### ASSIGNMENT
Please set down, unchanged, the line containing "Clear the 密码 input using its X control" and all the lines that follow it until the data below ends.

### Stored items
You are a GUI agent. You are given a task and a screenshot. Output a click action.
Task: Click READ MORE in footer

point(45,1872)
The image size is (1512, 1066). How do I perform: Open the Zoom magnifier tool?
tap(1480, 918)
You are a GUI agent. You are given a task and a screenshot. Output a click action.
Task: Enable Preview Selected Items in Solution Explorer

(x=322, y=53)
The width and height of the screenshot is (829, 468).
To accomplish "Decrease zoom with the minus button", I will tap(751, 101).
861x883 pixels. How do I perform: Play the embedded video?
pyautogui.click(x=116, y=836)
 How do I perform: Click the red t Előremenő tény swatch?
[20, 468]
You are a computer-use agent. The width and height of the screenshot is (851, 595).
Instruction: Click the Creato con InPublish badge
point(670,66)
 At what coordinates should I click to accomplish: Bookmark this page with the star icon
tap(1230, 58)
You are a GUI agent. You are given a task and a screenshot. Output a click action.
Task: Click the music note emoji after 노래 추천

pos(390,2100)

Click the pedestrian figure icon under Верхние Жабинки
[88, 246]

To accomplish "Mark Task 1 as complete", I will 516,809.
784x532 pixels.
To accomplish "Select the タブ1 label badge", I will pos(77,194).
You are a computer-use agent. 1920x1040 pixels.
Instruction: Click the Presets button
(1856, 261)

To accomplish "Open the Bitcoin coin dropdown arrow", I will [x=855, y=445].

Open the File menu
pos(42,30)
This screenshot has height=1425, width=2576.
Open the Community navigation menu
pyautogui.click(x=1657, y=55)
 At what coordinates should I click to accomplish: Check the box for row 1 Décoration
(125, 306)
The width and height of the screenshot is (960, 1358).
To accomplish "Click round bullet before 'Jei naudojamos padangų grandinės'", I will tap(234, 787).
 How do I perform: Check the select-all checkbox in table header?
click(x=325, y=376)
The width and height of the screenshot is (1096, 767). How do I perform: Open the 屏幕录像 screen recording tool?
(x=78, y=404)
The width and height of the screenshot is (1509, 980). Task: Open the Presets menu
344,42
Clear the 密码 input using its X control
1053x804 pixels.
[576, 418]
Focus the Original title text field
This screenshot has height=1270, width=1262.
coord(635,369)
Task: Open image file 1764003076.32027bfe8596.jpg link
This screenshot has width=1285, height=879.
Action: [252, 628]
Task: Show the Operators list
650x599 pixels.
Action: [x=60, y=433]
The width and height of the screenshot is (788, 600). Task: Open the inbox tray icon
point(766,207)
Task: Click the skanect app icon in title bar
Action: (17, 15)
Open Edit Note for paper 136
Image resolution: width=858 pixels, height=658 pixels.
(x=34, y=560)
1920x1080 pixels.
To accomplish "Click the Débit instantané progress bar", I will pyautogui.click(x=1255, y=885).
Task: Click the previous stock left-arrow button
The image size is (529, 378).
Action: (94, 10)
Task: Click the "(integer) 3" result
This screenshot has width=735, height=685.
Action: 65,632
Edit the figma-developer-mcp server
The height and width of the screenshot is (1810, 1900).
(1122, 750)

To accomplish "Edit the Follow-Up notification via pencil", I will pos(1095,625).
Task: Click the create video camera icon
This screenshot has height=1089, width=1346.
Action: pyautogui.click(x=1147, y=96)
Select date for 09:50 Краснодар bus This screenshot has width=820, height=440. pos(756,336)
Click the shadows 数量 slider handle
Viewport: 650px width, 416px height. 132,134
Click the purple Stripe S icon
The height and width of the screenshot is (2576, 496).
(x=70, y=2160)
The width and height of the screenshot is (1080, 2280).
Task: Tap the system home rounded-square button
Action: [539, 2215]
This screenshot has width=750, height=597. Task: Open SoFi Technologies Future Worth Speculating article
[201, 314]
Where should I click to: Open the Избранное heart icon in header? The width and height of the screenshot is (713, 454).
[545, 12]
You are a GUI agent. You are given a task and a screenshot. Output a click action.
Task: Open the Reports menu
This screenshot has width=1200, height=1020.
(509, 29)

### ANSWER TO THIS EXERCISE
Clear the 密码 input using its X control
1053x804 pixels.
[576, 418]
Focus the Original title text field
This screenshot has height=1270, width=1262.
coord(635,369)
Task: Open image file 1764003076.32027bfe8596.jpg link
This screenshot has width=1285, height=879.
Action: [252, 628]
Task: Show the Operators list
650x599 pixels.
Action: [x=60, y=433]
The width and height of the screenshot is (788, 600). Task: Open the inbox tray icon
point(766,207)
Task: Click the skanect app icon in title bar
Action: (17, 15)
Open Edit Note for paper 136
Image resolution: width=858 pixels, height=658 pixels.
(x=34, y=560)
1920x1080 pixels.
To accomplish "Click the Débit instantané progress bar", I will pyautogui.click(x=1255, y=885).
Task: Click the previous stock left-arrow button
The image size is (529, 378).
Action: (94, 10)
Task: Click the "(integer) 3" result
This screenshot has width=735, height=685.
Action: 65,632
Edit the figma-developer-mcp server
The height and width of the screenshot is (1810, 1900).
(1122, 750)

To accomplish "Edit the Follow-Up notification via pencil", I will pos(1095,625).
Task: Click the create video camera icon
This screenshot has height=1089, width=1346.
Action: pyautogui.click(x=1147, y=96)
Select date for 09:50 Краснодар bus This screenshot has width=820, height=440. pos(756,336)
Click the shadows 数量 slider handle
Viewport: 650px width, 416px height. 132,134
Click the purple Stripe S icon
The height and width of the screenshot is (2576, 496).
(x=70, y=2160)
The width and height of the screenshot is (1080, 2280).
Task: Tap the system home rounded-square button
Action: [539, 2215]
This screenshot has width=750, height=597. Task: Open SoFi Technologies Future Worth Speculating article
[201, 314]
Where should I click to: Open the Избранное heart icon in header? The width and height of the screenshot is (713, 454).
[545, 12]
You are a GUI agent. You are given a task and a screenshot. Output a click action.
Task: Open the Reports menu
This screenshot has width=1200, height=1020.
(509, 29)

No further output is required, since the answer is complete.